A Matter of Likeness by Liz Rideal
To celebrate National Portrait Day, Professor Liz Rideal explores some of the portraits included in the book, Slade Drawing 150, part of the Slade's 150 year anniversary celebrations.
A good portrait contains not only likeness but a level of quality in production. How can we tell if a portrait looks like somebody? Knowing that person, of course, and having another image of that person whether in paint, film or photograph.
David Burrows
David Burrows’ (b.1965) drawing does two things in relation to resemblance and the portrait; he isolates two elements that we know relate to the pursuit of likeness. We recognise Count Dracula (b.1897 in Bram Stoker’s (1847-1912) novel) by his fangs and we recognise David within his family tree where the family characteristics repeat within the sets of siblings and parents. Burrows conjoins the elements in his witty self-portrait.
John Flaxman
John Flaxman’s R.A.(1755-1826) self-portrait was created in the days before photography so in order to confirm his likeness, we need to look at other self-portraits by him to check his salient features, for example the terracotta roundel in the Victoria and Albert Museum, London (Accession number 294:1, 2-1864) made when he was a student in 1778. This work was later owned by Sir William Hamilton (1730-1803), the British ambassador to Naples. Flaxman was prolific and known primarily as a sculptor, in drawing he favoured pen and ink (an unforgiving medium with regard to mistakes). This piercing pen portrait shows his deliberate workings on paper and one can almost hear the scratching on its surface. Of course, the ageing process complicates the quest for likeness and the body has its own way of changing itself. However, the basic shape and volume of a skull remains the same during a lifetime and Flaxman’s youthful portrait includes one to remind us of this underlying structure of the head and more.
Flaxman portrait
Self-portrait of John Flaxman
Alphonse Legros
Moving from the eighteenth century to the late nineteenth century work of Alphonse Legros (1837-1911), we begin to appreciate the issues, problems and techniques of style. His delicate drawing is made with silverpoint onto coloured prepared paper, meaning that he used a silver stylus to indent his marks into the paper leaving a faint trace of metal which would grow stronger as the mark oxidised.
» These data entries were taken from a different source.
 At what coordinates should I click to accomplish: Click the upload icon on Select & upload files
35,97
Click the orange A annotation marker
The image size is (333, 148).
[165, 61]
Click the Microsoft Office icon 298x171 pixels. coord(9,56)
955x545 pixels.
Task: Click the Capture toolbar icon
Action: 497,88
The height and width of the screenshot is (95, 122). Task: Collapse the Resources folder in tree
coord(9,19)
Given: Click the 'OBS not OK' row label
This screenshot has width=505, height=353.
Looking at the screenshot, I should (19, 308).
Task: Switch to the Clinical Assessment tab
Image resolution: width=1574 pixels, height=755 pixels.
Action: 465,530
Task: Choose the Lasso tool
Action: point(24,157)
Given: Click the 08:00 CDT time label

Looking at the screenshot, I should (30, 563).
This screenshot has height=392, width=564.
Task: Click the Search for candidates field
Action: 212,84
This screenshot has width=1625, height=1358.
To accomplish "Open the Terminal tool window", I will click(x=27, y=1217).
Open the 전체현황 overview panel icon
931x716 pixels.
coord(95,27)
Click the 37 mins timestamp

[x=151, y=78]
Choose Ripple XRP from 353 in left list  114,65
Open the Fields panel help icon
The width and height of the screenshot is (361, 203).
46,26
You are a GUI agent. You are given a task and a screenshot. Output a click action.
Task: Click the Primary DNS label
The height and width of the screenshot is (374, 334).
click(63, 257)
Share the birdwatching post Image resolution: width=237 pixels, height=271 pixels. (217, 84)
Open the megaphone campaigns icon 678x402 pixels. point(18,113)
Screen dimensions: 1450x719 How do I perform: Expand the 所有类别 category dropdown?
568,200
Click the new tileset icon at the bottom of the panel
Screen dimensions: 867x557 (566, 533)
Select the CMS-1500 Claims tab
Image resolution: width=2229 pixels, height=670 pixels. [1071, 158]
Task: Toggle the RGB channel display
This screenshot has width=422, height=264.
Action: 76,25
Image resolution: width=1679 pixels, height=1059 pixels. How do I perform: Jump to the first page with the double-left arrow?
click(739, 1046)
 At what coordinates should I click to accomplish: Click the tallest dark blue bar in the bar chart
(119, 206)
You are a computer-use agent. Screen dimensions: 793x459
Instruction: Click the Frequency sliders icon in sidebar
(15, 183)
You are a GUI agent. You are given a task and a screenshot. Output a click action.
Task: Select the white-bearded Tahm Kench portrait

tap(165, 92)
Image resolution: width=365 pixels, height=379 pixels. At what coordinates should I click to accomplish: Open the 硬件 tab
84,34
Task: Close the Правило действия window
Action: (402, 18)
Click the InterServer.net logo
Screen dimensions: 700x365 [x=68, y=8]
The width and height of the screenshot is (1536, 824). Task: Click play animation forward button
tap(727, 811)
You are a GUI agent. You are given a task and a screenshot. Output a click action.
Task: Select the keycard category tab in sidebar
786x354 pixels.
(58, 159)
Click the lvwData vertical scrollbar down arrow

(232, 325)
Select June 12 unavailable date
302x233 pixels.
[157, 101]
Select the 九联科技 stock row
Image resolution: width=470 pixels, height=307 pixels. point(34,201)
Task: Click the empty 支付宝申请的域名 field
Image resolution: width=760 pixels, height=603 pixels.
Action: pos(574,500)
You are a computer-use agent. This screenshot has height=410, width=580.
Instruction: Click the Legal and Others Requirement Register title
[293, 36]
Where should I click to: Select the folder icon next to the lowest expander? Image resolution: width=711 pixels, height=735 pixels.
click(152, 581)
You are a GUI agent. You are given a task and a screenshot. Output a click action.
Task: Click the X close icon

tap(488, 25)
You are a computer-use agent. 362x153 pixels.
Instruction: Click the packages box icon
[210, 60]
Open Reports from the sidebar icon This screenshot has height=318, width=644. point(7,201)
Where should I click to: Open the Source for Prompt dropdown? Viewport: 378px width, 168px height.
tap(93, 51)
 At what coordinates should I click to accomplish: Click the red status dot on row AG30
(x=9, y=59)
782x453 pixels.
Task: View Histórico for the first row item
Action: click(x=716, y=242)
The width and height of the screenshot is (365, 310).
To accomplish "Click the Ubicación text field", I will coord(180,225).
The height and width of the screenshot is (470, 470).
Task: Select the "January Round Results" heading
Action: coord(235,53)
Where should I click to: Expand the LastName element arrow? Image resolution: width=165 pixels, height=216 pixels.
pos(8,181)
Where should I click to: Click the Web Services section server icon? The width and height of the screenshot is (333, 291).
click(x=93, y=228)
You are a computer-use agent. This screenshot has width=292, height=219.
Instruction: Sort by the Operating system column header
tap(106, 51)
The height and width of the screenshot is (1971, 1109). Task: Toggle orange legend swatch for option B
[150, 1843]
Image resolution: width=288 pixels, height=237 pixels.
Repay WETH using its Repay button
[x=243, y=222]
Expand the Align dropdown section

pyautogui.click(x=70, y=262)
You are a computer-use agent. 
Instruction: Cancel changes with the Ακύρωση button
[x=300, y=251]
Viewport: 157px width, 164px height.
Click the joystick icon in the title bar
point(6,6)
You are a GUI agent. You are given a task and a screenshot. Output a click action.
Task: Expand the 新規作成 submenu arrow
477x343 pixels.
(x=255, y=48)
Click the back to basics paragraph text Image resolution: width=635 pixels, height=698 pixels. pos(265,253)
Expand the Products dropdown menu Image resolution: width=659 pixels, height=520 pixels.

He used chalk to highlight his strong forehead and the modulated features. Legros’ fashionable beard also locks this work into the nineteenth century time-frame. This former Slade Professor and Director was French and spoke little English, it is said that he taught his etching classes by example, rather than communicating verbally.
Photography invented in the 1850’s, can be used to verify his likeness here, by comparing his drawing with another self-portrait in the Metropolitan Museum of Art, New York (Accession Number: 2007.49.504) and a photograph from 1860-70, by David Wilkie Wynfield (1837-1887).
Naira Mushtaq
Naira Mushtag’s (b.1990) use of paint and collage takes the materiality of portraiture into the twenty-first century. Her collage portrait offers two figures, with the torso in one obscured and the face obliterated, the viewer is obliged to surmise the identity of the second person; in place of the head is a rectangular abstract painting. The puzzle is confounded by the young person fixing their gaze on us, forcing our focus onto this specifically isolated individual in a domestic environment. The portrait here extends its remit and we enter what appears to be a nostalgic world, is this the world of “15_07_1962” as the title would have us believe? The artist comments, “I do see my work as a self-portrait, however in this case the gaze is what stayed with me. The small polaroid was discarded and found near Warren Street.”
Conclusion
The setting for a portrait can be a useful indicator of information about the sitter. Mushtag and Flaxman’s do this. In the latter, the skull is a symbolic device known as a Memento Mori. Flaxman seen holding it, embodies a comment on the brevity of human life on earth and implies eternal Heavenly existence after death. The inspiration of the Burrows-Dracula family portrait is in the conflation of the idea of the portrait with an ‘anti-Memento Mori’ gesture. We know through literature that Dracula is condemned to eternal life on Earth, surviving by nightly blood-sucking in the dark, a continual process of death to others and life to Dracula. This contemporary twist on classical portraiture is funny and clever and re-engages viewers with the basic tenets of the traditional genre of portraiture.